Serious Performance Issue: With or Without Cursor

Please start any new threads on our new site at https://forums.sqlteam.com. We've got lots of great SQL Server experts to answer whatever question you can come up with.

All Forums

SQL Server 2005 Forums

Transact-SQL (2005)

Serious Performance Issue: With or Without Cursor

Author

Topic

hacktothefuture
Starting Member

10 Posts

Posted - 2007-11-07 : 15:53:30

Hello All

I was hoping I could get some advice from everyone concerning this performance issue Im having. I have the task of importing hundreds of thousands of records into our MSSQL2005 DB. They are done in batches of about 20,000. They are flat files and the data is pretty nicely formated and consistent. Here is the process:

- I import the flat files using the Enterprise Manager GUI into a holder table.

- I then have the following process running (Im using pseudocode here to make it simpler to understand) from within an SP:

- Fill a cursor with the newly imported records from the holder table

- Go through the cursor and process the records one by one. This process involves inserting the data from the holder table in 4 other tables, two of them having one to one relationship with the holder table and 2 having a one to many relationship with about 15 records inserted in each of those tables per holder table record.

- If the record cannot be inserted because a duplicate exists I keep track of those in a table variable and display those records along with some staistics at the end of the procedure.

The process works flawlessly, but it takes a long time. It seems to take longer each time I run it. The current process is at 3 hours and 30 minutes for 25,000 records.

My initial attempt was the same basic concept except instead of using a cursor, I used a while loop on the holder table and its identity field to know which record I was operating on.

I think it might have actually been faster now that Im looking at the length of the current process but still in the neighborhood of about 100-150 records inserted per minute.

Some additional info:
- Im using a read only, forward only cursor
- Im calling an SP that saves the data inside the SP that contains the cursor or the while loop

So my question, how can I speed this up or is this normal?
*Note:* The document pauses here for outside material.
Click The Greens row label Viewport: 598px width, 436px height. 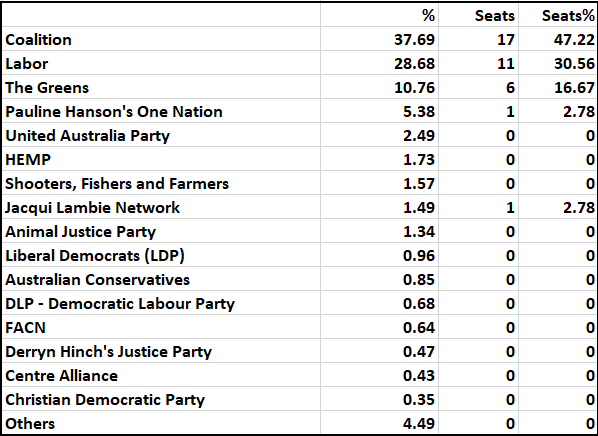coord(161,87)
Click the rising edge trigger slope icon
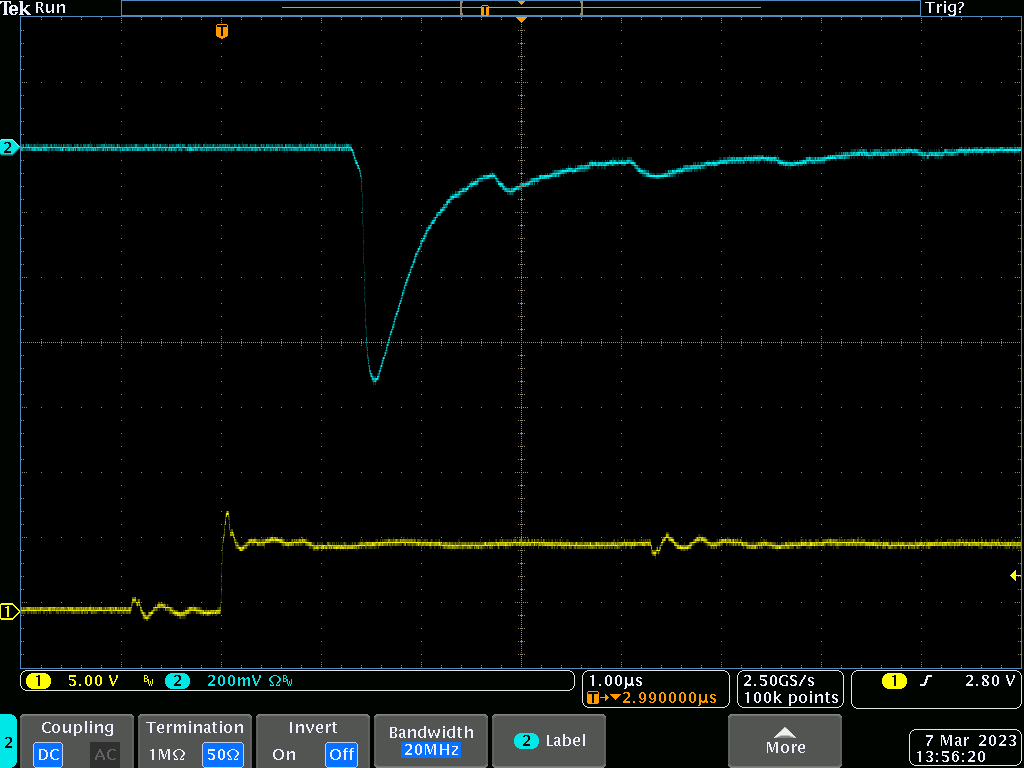This screenshot has width=1024, height=768. pyautogui.click(x=925, y=681)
Is there anything in my code that can be rearranged to provide for quicker processing?

Thanks in advance for your help!!!

evilDBA
Posting Yak Master

155 Posts

Posted - 2007-11-07 : 16:00:28

Looks like you have to 'open' a stored procedure. SO, if your SP in inserting data into several tables, you need to insert all 20'000 rows from your holder table. Could you provide a text of your SP?

tkizer
Almighty SQL Goddess

38200 Posts

Posted - 2007-11-07 : 16:01:02

Switching from a cursor to a WHILE loop will not improve things. The performance issue in regards to cursors has to do with processing things one row at a time. Same goes for WHILE loops.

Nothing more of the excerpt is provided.